Schädlinge im Paradies

Ratten gelten als Ungeziefer, das zu bekämpfen ist, allerhöchstens als Versuchstiere haben sie eine Existenzberechtigung. Ein großes Problem stellt ihre Anwesenheit auf Inselbiotopen dar, auf die sie vom Menschen eingeschleppt werden und auf denen sie das Ökosystem empfindlich stören. Die Anstrengungen, sie wieder loszuwerden, scheitern häufig. Auch wenn sie als bekämpft abgehakt werden, kehren sie meist wieder.

Ratten sind ausgezeichnete Schwimmer

Ein Beispiel dafür sind die Inseln vor Neuseeland. Auf ihnen machen sich seit 1980 immer wieder Wanderratten breit. Die unbewohnten und bewaldeten Noises Islands (Motuhoropapa und Otata) beispielsweise wurden zwischen 1981 und 2002 mindestens sechsmal von Wanderratten in Besitz genommen. Gerade in den ersten Stadien ihrer Invasion gelten die Nager als schwer auszurotten. Warum das so ist, wollten Biologen der School of Biological Sciences der Universität von Auckland unter Leitung von James C. Russell ergründen. Im aktuellen Nature berichten sie von einem Experiment, das länger dauerte als ihnen lieb war.

Vergebliche Fangversuche

Für ihren Versuch fingen Russell und Kollegen mit einem Schokoladenköder ein erwachsenes Wanderratten-Männchen auf Pakihi Island, nahmen von ihm eine DNS-Probe, versahen es mit einem Radiosender und setzten es auf Motuhoropapa (30 Kilometer südlich von Pakihi Island) aus. Die Insel war im Jahr 2004 zwei Jahre lang rattenfrei gewesen. Auf dem 9,5 Hektar großen Eiland wollten die Forscher nun beobachten, wie sich ihr Robinson bei der Eingewöhnung an die neue Umgebung verhalten und wie er auf Standard-Aufspür- und -vernichtungsmethoden reagieren würde.

Zunächst entwickelte sich alles ganz harmlos: Vier Wochen trabte der einsame Proband die kleine Insel ab, bis er sich in einem Revier von einem Hektar Größe niederließ. Für die Wissenschaftler das Signal für Phase 2: die Jagd.
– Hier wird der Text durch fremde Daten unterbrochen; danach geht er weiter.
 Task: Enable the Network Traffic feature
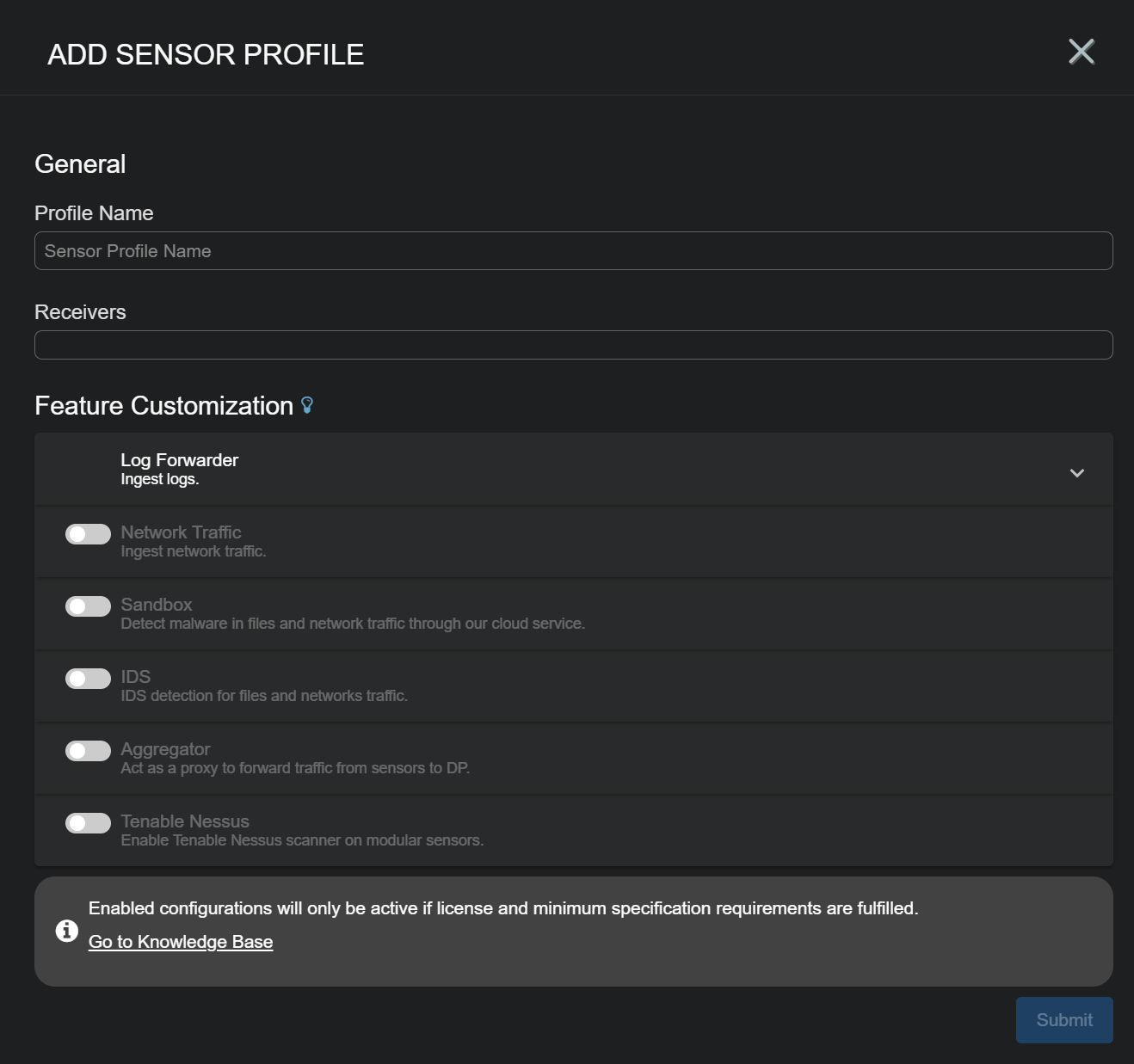pos(87,533)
Einen Monat lang spulten sie ihr Repertoire an Fallen und Ködern ab: Doch ob Schnappfalle, Röhrenfalle oder Lebendfalle – die gewitzte Wanderrate ließ sich nicht fangen. Obwohl das Gelände doppelt so dicht mit Fallen bestückt war, wie bei früheren Bekämpfungsaktionen.
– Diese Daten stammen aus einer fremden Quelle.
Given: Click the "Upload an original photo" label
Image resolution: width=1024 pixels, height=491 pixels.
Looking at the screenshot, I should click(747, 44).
Pinguinfleisch war ihr Schicksal

Nach zehn Wochen verlor sich plötzlich das Sendersignal. Dafür tauchten frische Kotspuren an Köderfallen auf der Insel Otata auf, die 400 Meter von Motuhoropapa entfernt liegt. Noch größer war das Erstaunen dann, als eine genetische Untersuchung zweifelsfrei ergab, dass die Häuflein nur von der gesuchten Ratte stammen konnten. Jetzt folgte der Jagd zweiter Teil: Weitere vier Wochen fuhren die Forscher alles auf, das gewitzte Biest einzufangen. Doch auch Erdnussbutterköder und Giftfallen halfen zunächst nicht. Die Ratte tummelte sich an den Fallen, hinein tappte sie nicht. Erst nach 18 Wochen kam der Erfolg: frischem Pinguinfleisch konnte sie offenbar nicht widerstehen.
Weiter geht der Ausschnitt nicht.